In the last decade, cybersecurity has become a major concern for businesses. A threat that was once paid lip service now dominates headlines on a monthly, if not weekly, basis. WannaCry and the latest Petya variant of ransomware have made international news as consumers reflect on how a data seizure would impact their work.
In 2015, the U.S. Computer Emergency Readiness Team (US-CERT) reported an average of 1,000 ransomware attacks a day. By comparison, in 2016 US-CERT reported an average of 4,000 daily cases of ransomware attacks, highlighting the increasingly common use of this tool in malicious actors’ arsenals.
The legal industry has been the target of a number of malicious campaigns, some made prominent—including the “The Office of The State Attorney” phishing case disclosed by the New York State Office of the Attorney General in November.
When dealing with the sheer amount of data and access points relevant to firm security, any security team will struggle to filter, analyze, and secure its technology infrastructure. Most security teams are drowning in data and need the support of multiple programs and third-party vendors. And these various touch points each present their own risks.
In this environment, some firms are increasingly and incorrectly writing-off cybersecurity and losses from cybercrime as a modern cost of business. It’s not hard to understand why. The FBI recently reported that between 2013 and 2016, business email compromises resulted in the exposed dollar loss of $1.5 billion in the U.S. McAfee estimated the global cost of cybercrime at $400 billion, while Symantec reported that in 2015, 43% of spear phishing campaigns targeted companies with less than 250 employees.
The statistics are seemingly endless for both Fortune 500 and small enterprises. However, firms and security teams swarmed by data don’t need to defend against threats by themselves. Since 2015, a number of firms have been working together as a community to separate threat information from innocuous data streams, effectively broadening their security footprint for a fraction of the cost of building out a large security department.

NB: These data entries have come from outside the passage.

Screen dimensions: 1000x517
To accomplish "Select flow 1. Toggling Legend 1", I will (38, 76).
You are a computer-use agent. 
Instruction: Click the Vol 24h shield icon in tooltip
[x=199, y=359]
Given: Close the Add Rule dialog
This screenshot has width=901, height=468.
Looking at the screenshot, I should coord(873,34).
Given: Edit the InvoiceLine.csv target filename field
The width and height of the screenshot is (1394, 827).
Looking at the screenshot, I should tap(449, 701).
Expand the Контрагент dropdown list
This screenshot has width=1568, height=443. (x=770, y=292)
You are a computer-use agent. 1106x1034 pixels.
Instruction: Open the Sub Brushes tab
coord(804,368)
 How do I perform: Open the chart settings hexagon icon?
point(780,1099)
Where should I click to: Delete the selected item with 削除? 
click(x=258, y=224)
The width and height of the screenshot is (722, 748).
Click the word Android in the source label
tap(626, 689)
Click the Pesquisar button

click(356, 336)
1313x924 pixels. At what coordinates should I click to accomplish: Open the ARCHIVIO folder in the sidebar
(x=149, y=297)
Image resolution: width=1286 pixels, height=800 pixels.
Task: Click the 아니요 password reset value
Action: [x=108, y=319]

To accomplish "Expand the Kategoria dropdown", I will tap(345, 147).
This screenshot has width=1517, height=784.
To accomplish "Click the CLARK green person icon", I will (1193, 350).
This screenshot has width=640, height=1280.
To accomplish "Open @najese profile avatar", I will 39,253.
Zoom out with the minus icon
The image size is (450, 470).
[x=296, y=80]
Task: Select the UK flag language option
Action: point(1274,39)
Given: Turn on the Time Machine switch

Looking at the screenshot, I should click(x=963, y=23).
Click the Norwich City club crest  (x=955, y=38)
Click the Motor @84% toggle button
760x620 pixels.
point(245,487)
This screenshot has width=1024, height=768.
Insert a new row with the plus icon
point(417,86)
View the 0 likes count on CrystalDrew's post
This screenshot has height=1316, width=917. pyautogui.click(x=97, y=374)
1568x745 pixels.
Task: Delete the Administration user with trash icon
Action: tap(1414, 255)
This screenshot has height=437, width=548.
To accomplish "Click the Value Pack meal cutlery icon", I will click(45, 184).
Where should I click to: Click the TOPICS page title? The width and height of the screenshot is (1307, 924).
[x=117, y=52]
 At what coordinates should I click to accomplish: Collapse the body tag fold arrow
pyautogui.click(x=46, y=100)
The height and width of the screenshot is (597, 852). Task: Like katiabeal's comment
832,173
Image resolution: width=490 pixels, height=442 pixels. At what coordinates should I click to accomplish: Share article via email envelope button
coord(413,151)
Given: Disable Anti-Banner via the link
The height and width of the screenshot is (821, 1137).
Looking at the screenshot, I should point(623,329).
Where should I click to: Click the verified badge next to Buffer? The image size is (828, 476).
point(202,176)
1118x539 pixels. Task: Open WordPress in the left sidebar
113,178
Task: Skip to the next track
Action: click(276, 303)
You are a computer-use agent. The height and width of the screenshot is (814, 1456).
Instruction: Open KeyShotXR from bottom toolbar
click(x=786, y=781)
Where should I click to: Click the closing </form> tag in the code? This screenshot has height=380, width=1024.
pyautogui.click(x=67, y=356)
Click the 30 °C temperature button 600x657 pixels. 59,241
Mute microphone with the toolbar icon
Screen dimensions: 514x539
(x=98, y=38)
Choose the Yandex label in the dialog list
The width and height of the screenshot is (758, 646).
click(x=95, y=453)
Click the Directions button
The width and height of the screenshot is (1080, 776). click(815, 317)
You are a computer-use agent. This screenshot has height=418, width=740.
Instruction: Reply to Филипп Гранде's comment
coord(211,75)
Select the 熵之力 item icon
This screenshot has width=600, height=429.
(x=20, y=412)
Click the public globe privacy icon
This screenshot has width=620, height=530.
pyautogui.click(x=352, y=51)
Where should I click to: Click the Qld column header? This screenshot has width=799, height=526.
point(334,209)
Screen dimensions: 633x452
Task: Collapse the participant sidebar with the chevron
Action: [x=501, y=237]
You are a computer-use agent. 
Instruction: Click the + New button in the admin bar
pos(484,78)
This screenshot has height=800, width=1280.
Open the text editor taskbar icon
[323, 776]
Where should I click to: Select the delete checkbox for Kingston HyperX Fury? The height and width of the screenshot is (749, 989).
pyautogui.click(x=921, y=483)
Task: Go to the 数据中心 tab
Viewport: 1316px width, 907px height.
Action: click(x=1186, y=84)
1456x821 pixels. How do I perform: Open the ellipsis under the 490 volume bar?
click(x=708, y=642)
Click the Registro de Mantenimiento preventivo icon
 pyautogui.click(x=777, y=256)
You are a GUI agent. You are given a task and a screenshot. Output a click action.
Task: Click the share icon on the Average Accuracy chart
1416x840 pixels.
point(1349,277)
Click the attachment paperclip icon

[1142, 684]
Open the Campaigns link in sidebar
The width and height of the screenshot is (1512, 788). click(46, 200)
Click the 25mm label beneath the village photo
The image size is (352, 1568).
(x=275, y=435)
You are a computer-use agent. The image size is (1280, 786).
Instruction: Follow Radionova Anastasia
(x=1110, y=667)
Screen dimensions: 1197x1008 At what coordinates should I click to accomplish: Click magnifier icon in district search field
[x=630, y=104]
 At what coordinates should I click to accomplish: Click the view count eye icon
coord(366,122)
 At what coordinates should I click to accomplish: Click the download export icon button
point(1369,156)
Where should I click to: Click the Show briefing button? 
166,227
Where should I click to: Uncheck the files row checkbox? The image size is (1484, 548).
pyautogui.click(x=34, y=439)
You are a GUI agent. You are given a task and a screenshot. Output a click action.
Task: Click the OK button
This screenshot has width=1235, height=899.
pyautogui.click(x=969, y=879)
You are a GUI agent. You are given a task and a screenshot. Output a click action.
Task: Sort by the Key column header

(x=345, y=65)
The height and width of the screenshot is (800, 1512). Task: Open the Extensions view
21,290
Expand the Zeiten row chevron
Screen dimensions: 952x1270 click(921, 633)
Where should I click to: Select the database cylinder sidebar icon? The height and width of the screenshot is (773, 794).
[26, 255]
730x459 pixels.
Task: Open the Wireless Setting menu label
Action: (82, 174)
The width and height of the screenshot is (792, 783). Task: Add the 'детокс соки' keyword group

The Legal Services Information Sharing and Analysis Organization (LS-ISAO) is a non-profit organization led by law firms to facilitate sharing and analysis of physical and cybersecurity threats facing members. It serves as a cyber “neighborhood watch” for the legal services community, helping the industry secure intellectual property, protect clients’ data, and preserve revenue streams and reputation.
Last year, LS-ISAO and its partners shared more than 5,000 actionable intelligence alerts and vulnerability advisories. Information shared included advanced phishing attempts and malware payload activity, as well as details on trojans and business email compromise attacks.
Its 120 member firms from the United States, United Kingdom, and Canada work together for mutual defense against criminals, hacktivists, and cyber-spies. The organization also recently opened membership to firms headquartered in Australia and New Zealand for expanded threat visibility in the Asia-Pacific region.
The growth of LS-ISAO is evidence that firms are taking proactive steps as responsible stewards of client information, and are committed to defending themselves in today’s environment.